I have a bed file with 13k snps and want to intersect this with a gff file with all the genes annotated for this species. My aim is to find which of my snps fall within genes or other annotated features. Does any one have any suggestions on how to go about this? I'd really appreciate some suggestions and pointers.
Here's my gff file;
head Aradu.Araip_v02.gff | column -t
Aradu.A01 gene 17735860 17739171 ID=Aradu.B2QWP;Name=Aradu.B2QWP;Note=uncharacterized protein LOC100797259 isoform X4 [Glycine max]%3B IPR004332 (Transposase%2C MuDR%2C plant)

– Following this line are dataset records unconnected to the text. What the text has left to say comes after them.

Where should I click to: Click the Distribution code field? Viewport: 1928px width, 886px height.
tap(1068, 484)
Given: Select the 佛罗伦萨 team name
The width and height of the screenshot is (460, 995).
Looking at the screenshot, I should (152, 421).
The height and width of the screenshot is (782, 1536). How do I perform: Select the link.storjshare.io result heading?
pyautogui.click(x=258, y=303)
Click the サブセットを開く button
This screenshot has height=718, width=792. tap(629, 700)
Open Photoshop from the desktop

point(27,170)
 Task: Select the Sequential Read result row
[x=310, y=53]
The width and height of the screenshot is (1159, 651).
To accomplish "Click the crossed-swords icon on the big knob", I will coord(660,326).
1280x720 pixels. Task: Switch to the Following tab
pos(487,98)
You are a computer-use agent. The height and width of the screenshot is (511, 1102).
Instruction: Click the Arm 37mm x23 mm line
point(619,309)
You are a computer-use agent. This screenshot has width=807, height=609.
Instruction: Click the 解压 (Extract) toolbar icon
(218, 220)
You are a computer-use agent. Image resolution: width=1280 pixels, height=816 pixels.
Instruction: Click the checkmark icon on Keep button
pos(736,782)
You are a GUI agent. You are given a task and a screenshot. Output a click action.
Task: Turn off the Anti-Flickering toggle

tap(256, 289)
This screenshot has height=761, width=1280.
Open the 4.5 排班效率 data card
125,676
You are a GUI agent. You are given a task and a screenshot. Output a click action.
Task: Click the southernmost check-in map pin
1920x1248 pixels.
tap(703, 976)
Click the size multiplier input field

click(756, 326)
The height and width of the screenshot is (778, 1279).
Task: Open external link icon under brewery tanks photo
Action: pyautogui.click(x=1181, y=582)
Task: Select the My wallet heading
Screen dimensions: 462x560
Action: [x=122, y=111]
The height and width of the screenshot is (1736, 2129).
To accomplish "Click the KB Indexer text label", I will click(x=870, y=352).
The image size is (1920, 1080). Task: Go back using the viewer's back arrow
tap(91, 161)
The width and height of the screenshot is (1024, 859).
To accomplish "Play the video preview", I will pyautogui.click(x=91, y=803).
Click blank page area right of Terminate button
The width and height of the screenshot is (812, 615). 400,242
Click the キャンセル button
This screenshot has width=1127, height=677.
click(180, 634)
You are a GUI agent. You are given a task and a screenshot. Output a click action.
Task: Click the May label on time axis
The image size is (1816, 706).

Aradu.A01 mRNA 17735860 17739171 ID=Aradu.B2QWP.1;Parent=Aradu.B2QWP;Name=Aradu.B2QWP.1
Aradu.A01 exon 17735860 17736516 ID=Aradu.B2QWP:exon:0;Parent=Aradu.B2QWP.1
Aradu.A01 exon 17737010 17737038 ID=Aradu.B2QWP:exon:1;Parent=Aradu.B2QWP.1
Aradu.A01 exon 17737236 17737802 ID=Aradu.B2QWP:exon:2;Parent=Aradu.B2QWP.1
Aradu.A01 exon 17738326 17738425 ID=Aradu.B2QWP:exon:3;Parent=Aradu.B2QWP.1
Aradu.A01 exon 17738558 17738633 ID=Aradu.B2QWP:exon:4;Parent=Aradu.B2QWP.1
Aradu.A01 exon 17738752 17738962 ID=Aradu.B2QWP:exon:5;Parent=Aradu.B2QWP.1
Aradu.A01 exon 17739071 17739171 ID=Aradu.B2QWP:exon:6;Parent=Aradu.B2QWP.1
Here's my bed file with snps;
head Allsnps.bed | column -t
chrom pos pos Marker conversion.type
Aradu.A01 230496 230496 AX-147207636 Polyhigh
Aradu.A01 230616 230616 AX-147207637 Other
Aradu.A01 231463 231463 AX-147207638 Polyhigh
Aradu.A01 253683 253683 AX-147207640 Other
Aradu.A01 390660 390660 AX-147207661 Nominor
Aradu.A01 405426 405426 AX-147207663 Polyhigh
Aradu.A01 413869 413869 AX-147207665 Polyhigh
Aradu.A01 461328 461328 AX-147207676 Nominor
Aradu.A01 785293 785293 AX-147207749 Nominor
Thanks,
Paul
Thank you @Petr! I used Bedtools and it worked just fine. I agree with you that it is nice to learn new ways of doing something and definitely writing your own scripts for a job is good practice for much needed skills.
I will give you more direct feedback a little later about how well the script worked. Thanks again!